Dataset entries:
________________

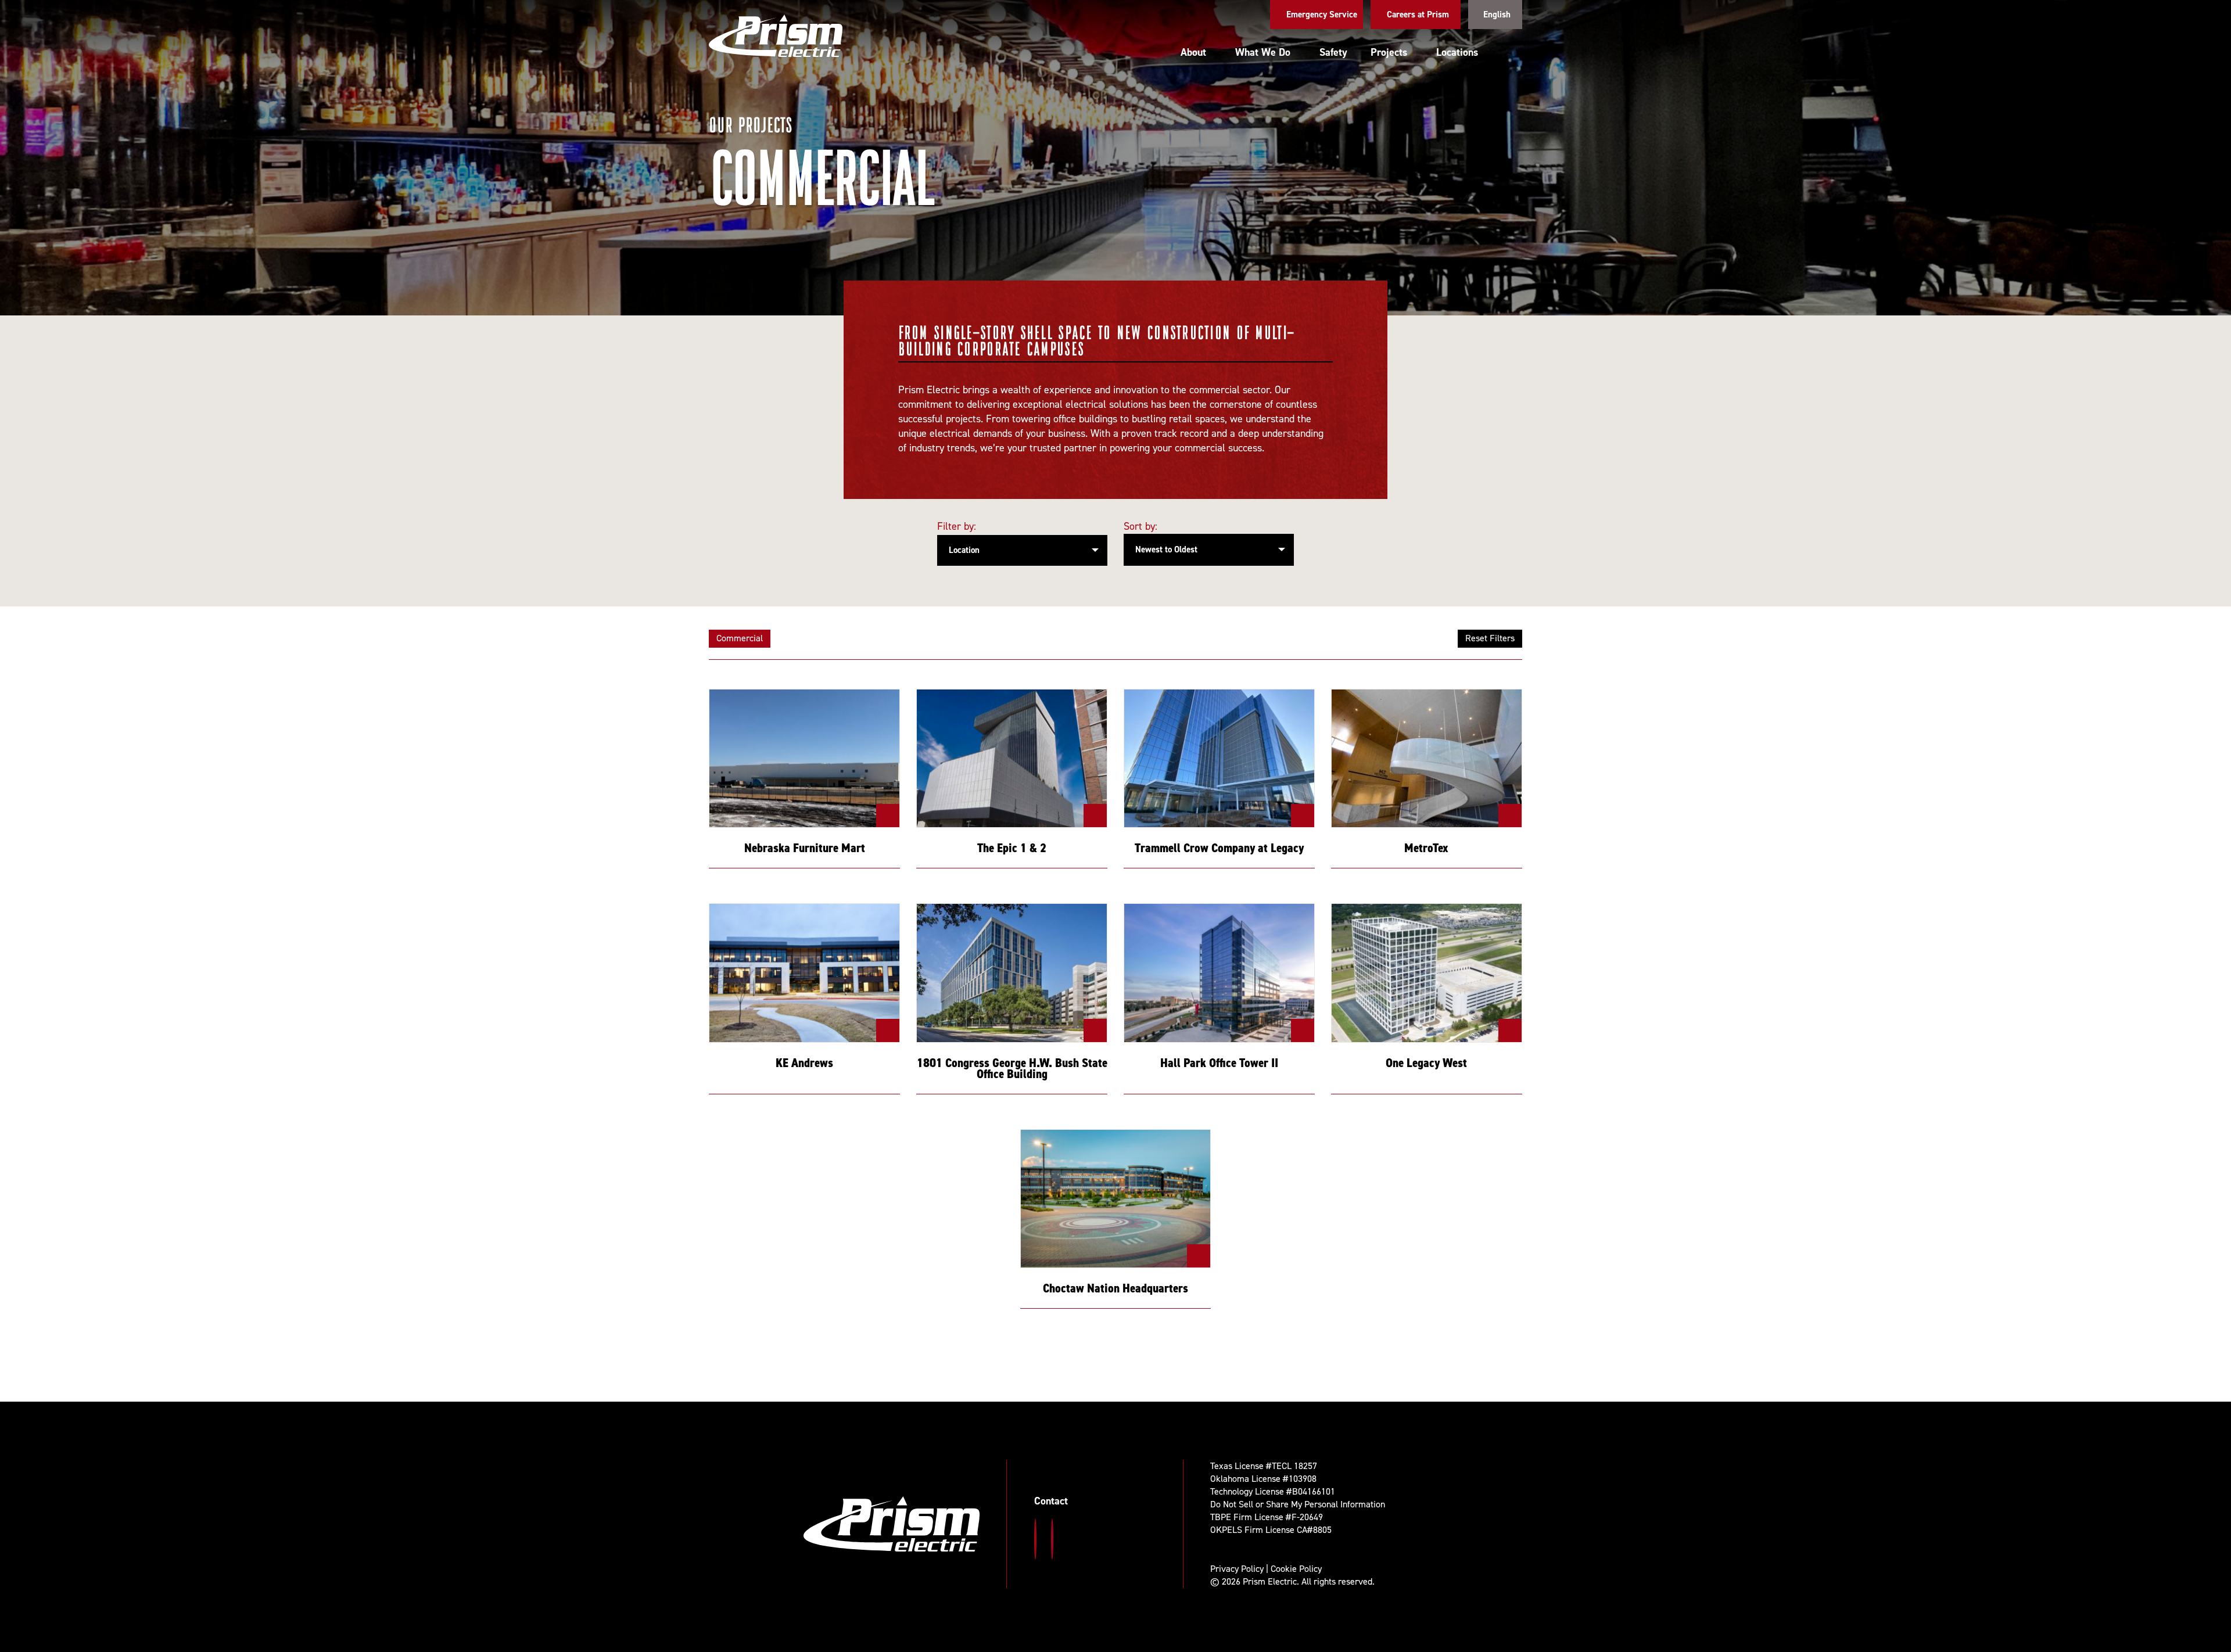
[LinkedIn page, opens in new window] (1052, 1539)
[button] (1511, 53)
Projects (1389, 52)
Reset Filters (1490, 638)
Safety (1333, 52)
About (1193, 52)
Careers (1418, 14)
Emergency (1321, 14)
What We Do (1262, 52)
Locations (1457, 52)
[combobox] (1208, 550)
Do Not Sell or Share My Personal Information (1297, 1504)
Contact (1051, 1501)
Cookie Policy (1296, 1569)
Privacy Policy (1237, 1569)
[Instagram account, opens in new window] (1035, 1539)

________________

What you will do: Could you transcribe the records above exactly, leaving out any pictures?

Expected output:
[LinkedIn page, opens in new window] (1052, 1539)
[button] (1511, 53)
Projects (1389, 52)
Reset Filters (1490, 638)
Safety (1333, 52)
About (1193, 52)
Careers (1418, 14)
Emergency (1321, 14)
What We Do (1262, 52)
Locations (1457, 52)
[combobox] (1208, 550)
Do Not Sell or Share My Personal Information (1297, 1504)
Contact (1051, 1501)
Cookie Policy (1296, 1569)
Privacy Policy (1237, 1569)
[Instagram account, opens in new window] (1035, 1539)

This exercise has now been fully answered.